- JOB
Reproduce word for word everything in the records from the line containing "Choose Information specialist role" down to the line containing "[x=17, y=54]", including both of those lines, and omit the pictures from your answer.

..........

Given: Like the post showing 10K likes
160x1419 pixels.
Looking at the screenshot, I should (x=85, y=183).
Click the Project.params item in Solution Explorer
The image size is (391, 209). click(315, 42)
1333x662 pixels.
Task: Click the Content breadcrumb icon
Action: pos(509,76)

..........

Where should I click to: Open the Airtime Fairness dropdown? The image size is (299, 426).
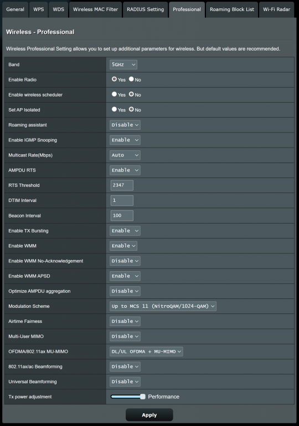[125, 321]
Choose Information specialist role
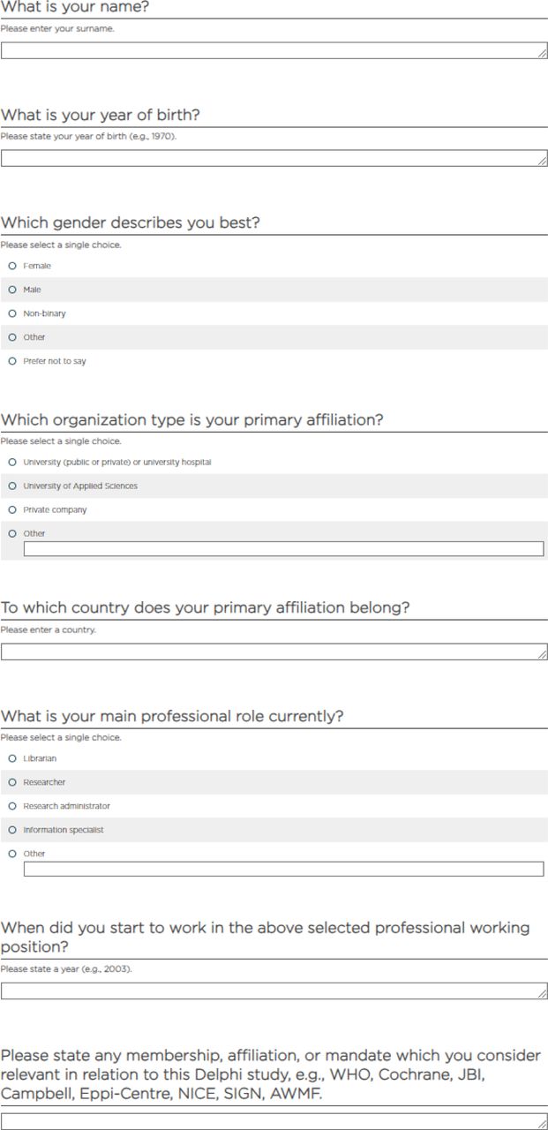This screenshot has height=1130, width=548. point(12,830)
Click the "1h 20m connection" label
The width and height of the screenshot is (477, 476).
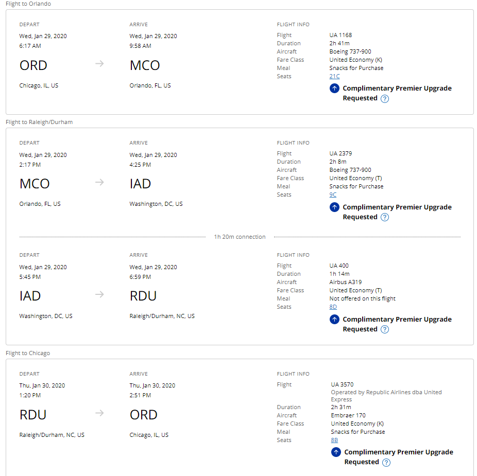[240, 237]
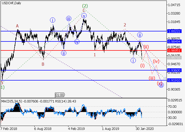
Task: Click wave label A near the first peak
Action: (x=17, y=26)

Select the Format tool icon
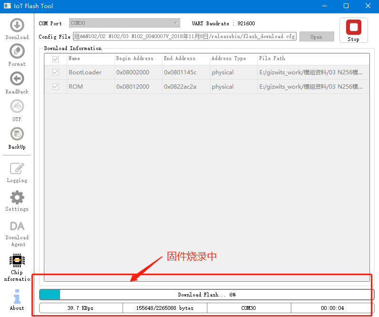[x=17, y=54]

..........

- EXERCISE RESULT
Choose Information specialist role
This screenshot has height=1130, width=548. point(12,830)
Click the "1h 20m connection" label
The width and height of the screenshot is (477, 476).
[240, 237]
Task: Click wave label A near the first peak
Action: (x=17, y=26)

Select the Format tool icon
[x=17, y=54]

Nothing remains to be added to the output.